ISS astronaut Scott Kelly, cosmonaut Mikhail Kornienko set to end year in space
The Associated Press | Posted: February 29, 2016 5:13 PM | Last Updated: March 2, 2016
Pair wrapping up 340 consecutive days on International Space Station
American astronaut Scott Kelly and Russian cosmonaut Mikhail Kornienko were busy preparing to return to Earth on Monday after spending a year aboard the International Space Station.
With a handshake, Kelly handed over command of the ISS to fellow American Tim Kopra at about 3:10 p.m.

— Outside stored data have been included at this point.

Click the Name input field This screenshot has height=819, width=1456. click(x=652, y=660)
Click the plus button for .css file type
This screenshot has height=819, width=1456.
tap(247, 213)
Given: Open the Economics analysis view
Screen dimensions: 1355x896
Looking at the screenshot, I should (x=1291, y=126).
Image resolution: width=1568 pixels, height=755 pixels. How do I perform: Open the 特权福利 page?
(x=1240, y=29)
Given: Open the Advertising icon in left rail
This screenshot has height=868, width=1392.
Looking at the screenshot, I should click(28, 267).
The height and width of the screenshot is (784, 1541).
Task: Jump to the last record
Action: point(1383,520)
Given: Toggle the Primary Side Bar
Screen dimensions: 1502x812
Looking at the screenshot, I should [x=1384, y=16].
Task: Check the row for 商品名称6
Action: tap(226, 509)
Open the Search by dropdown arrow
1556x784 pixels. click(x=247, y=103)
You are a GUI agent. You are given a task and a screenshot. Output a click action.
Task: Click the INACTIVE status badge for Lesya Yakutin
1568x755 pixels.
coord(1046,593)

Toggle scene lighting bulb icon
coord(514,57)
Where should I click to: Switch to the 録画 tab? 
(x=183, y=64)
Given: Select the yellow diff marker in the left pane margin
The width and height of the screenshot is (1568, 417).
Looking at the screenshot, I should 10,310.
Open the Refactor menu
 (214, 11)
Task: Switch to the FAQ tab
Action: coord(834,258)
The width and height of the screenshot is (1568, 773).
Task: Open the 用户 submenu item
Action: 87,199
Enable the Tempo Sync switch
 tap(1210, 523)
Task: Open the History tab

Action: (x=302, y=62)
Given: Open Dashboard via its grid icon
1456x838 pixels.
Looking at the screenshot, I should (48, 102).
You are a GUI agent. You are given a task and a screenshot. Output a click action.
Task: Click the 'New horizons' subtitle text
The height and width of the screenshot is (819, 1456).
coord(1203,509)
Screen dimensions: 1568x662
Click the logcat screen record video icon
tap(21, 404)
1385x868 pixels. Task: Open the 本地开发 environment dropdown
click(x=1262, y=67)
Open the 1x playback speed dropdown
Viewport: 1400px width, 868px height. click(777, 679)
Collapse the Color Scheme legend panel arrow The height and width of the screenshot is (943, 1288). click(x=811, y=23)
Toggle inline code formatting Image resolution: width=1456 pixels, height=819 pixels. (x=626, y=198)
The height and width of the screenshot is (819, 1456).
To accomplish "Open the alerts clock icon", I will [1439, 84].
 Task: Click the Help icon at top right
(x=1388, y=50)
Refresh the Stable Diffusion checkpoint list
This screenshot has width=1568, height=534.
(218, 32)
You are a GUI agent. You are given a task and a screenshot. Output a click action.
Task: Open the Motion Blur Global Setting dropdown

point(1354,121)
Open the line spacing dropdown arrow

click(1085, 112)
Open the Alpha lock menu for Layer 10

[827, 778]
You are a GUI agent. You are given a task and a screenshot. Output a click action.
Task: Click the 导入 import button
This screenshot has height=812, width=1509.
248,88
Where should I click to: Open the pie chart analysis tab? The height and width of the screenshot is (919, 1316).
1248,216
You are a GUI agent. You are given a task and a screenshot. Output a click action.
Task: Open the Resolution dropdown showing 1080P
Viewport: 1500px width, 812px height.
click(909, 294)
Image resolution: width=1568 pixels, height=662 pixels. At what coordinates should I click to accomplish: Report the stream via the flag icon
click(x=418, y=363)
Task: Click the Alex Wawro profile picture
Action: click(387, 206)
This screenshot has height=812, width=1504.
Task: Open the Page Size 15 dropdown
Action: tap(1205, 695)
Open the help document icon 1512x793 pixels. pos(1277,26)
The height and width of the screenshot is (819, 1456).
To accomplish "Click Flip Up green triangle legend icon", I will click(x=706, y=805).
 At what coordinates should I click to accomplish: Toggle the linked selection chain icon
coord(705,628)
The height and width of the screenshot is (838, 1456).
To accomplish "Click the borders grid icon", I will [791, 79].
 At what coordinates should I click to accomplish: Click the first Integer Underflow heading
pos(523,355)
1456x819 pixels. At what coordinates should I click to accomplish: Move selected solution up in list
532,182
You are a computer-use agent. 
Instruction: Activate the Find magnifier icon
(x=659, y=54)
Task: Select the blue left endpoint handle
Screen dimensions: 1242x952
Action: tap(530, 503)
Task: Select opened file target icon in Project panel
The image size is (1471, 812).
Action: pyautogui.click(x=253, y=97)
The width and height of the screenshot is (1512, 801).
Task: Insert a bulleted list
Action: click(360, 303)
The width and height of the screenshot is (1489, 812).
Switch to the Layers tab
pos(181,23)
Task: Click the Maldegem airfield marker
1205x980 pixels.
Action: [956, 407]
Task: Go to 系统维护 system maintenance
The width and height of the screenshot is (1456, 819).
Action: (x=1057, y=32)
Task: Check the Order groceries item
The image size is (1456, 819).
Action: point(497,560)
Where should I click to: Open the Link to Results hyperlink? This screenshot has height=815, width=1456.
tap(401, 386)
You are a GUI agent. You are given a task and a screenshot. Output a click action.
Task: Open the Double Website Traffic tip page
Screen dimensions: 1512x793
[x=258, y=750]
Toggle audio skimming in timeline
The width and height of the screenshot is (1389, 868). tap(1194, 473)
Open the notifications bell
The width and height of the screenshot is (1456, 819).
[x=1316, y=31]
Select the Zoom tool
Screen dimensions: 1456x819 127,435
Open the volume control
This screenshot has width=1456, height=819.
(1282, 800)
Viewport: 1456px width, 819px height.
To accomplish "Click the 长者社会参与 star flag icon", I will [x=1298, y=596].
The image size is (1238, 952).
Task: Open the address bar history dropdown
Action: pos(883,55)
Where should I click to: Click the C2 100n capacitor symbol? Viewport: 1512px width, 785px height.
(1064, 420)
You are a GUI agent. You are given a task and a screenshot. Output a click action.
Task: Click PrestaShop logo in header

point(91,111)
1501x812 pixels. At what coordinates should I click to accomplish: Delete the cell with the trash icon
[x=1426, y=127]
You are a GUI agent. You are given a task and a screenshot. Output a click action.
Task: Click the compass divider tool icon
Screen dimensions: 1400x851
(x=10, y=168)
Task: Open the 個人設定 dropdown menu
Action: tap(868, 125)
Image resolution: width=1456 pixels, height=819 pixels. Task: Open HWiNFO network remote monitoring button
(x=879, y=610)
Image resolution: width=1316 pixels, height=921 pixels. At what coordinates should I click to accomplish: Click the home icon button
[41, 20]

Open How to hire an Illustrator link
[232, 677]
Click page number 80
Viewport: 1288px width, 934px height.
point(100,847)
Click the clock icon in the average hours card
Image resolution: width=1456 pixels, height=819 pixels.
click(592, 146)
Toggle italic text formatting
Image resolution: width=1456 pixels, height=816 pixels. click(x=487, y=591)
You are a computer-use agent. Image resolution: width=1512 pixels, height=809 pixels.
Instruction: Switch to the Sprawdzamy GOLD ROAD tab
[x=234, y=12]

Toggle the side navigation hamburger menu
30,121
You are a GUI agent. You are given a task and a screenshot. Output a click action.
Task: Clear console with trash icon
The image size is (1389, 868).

ET.
By the time the mission wraps, Kornienko and Kelly will have spent 340 consecutive days in space, sharing lodgings with 13 others.
It's a U.S. record for most consecutive days in space and the longest, by 125 days, for NASA. The overall duration record goes to Valeri Polyakov, who spent 437 days on the former Russian Mir space station in 1994 and 1995.
NASA will release video of the hatch closure, as well as undocking and landing activities at 1:30 a.m. ET Wednesday. Kelly and Kornienko will be joined in the Soyuz space capsule by cosmonaut Sergey Volkov.
Korneinko and Kelly have served with eight different crewmates, unpacked six cargo ships, weathered two botched supply runs and participated in dozens of science experiments.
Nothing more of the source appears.